## [Exercise]
In the entries below, find the line with "How do I perform: Switch" and the line with "The width and height of the screenshot is (415, 365).". Return those two lines and all lines between them, exactly.

Data entries:
- - -

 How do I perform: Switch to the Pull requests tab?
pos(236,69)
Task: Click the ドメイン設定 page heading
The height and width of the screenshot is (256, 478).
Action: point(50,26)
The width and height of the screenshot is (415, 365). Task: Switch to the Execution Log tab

- - -

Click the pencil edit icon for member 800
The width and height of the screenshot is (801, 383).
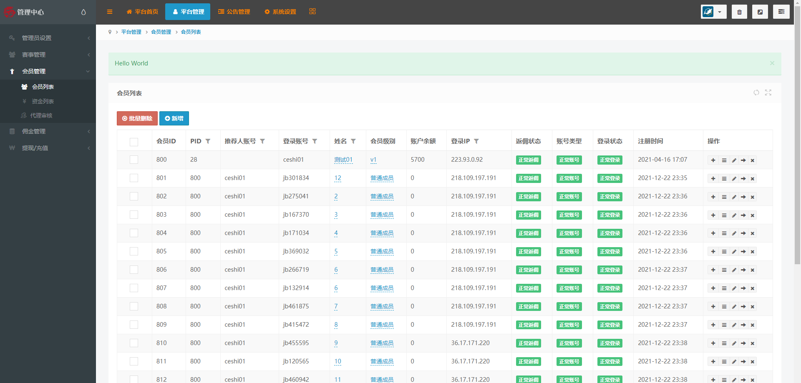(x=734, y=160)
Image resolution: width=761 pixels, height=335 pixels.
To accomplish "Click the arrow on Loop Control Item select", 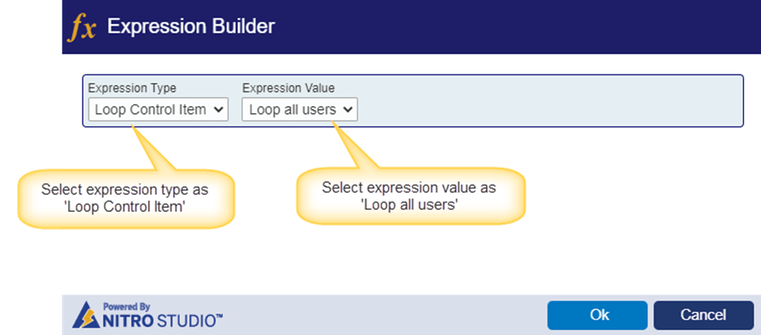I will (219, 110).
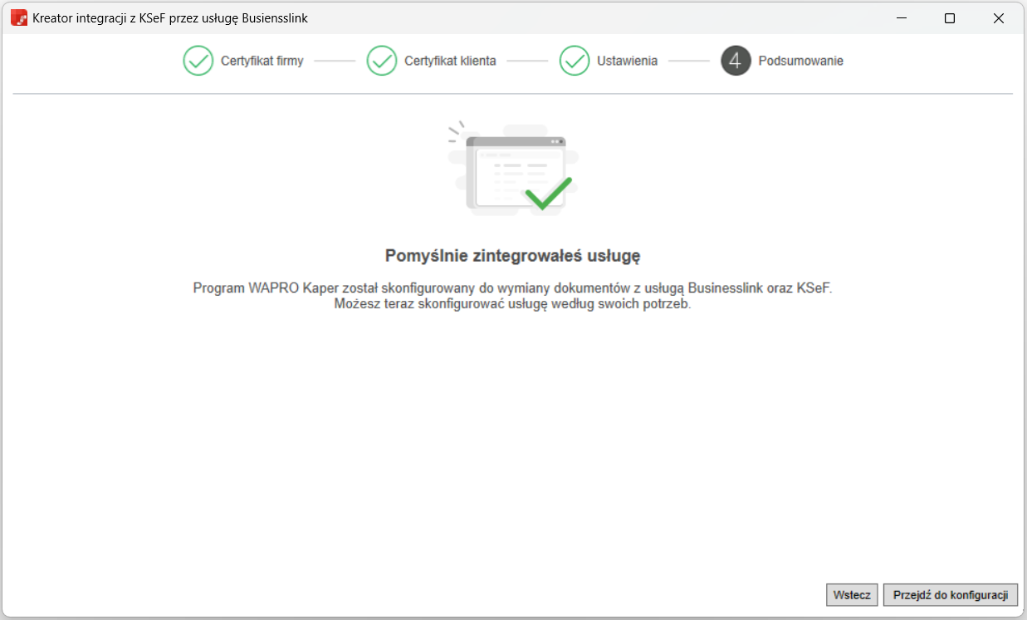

- - -

## [Output for this task]
 How do I perform: Switch to the Pull requests tab?
pos(236,69)
Task: Click the ドメイン設定 page heading
The height and width of the screenshot is (256, 478).
Action: point(50,26)
The width and height of the screenshot is (415, 365). Task: Switch to the Execution Log tab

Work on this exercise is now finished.